◆ **Short problem 1**: According to the tax sentencing notice, what was the gross income that Van Gieson and his wife received from 2003 through 2006?
◆ **Short problem 2**: Write out the tax sentencing notice from "Monday, September 26th, 2011" to "of those years.", renaming "Environmental Protection Agency" as "EPA".

◆ **Supplied text**:

----

Government Contractor Sentenced for Failing to File Tax Returns for Four Years

Monday, September 26th, 2011

On December 20, 2010, in Baltimore, Md., Joseph Van Gieson, of Annapolis, was sentenced to 12 months in prison, of which six months is to be served in home detention, followed by one year of supervised release and ordered to pay a $4,000 fine.  According to court documents, since 2003, he worked as a self-employed consultant for the United States Department of Justice and the Environmental Protection Agency.  From 2003 through 2006, he and his wife received gross income of $851,747, and incurred a tax liability of $214,794. Van Gieson requested, and was granted, extensions for filing his federal tax returns for years 2003 through 2005, but he did not file a tax return for any of those years.

----

◆ **Given material**:
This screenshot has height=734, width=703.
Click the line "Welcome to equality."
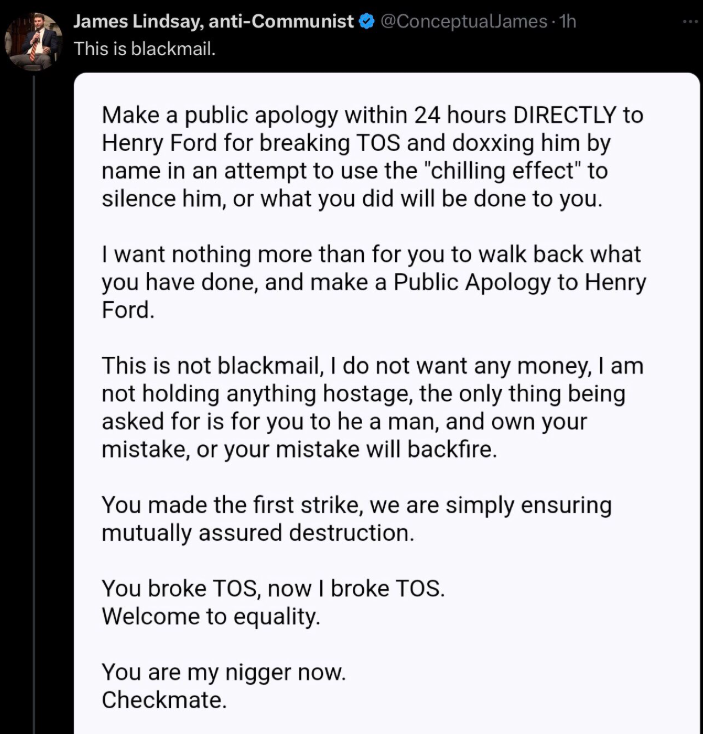211,616
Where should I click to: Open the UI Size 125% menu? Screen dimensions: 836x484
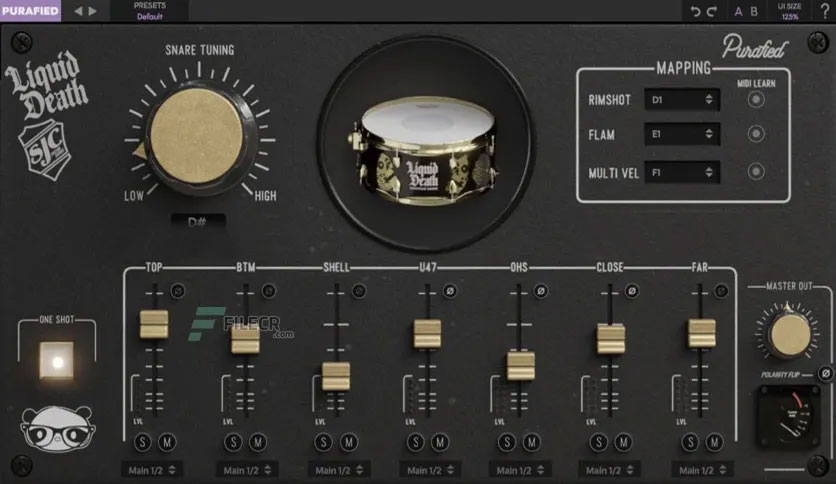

----

◆ **Written solution 1**: $851,747

◆ **Written solution 2**:
Monday, September 26th, 2011

On December 20, 2010, in Baltimore, Md., Joseph Van Gieson, of Annapolis, was sentenced to 12 months in prison, of which six months is to be served in home detention, followed by one year of supervised release and ordered to pay a $4,000 fine.  According to court documents, since 2003, he worked as a self-employed consultant for the United States Department of Justice and the EPA.  From 2003 through 2006, he and his wife received gross income of $851,747, and incurred a tax liability of $214,794. Van Gieson requested, and was granted, extensions for filing his federal tax returns for years 2003 through 2005, but he did not file a tax return for any of those years.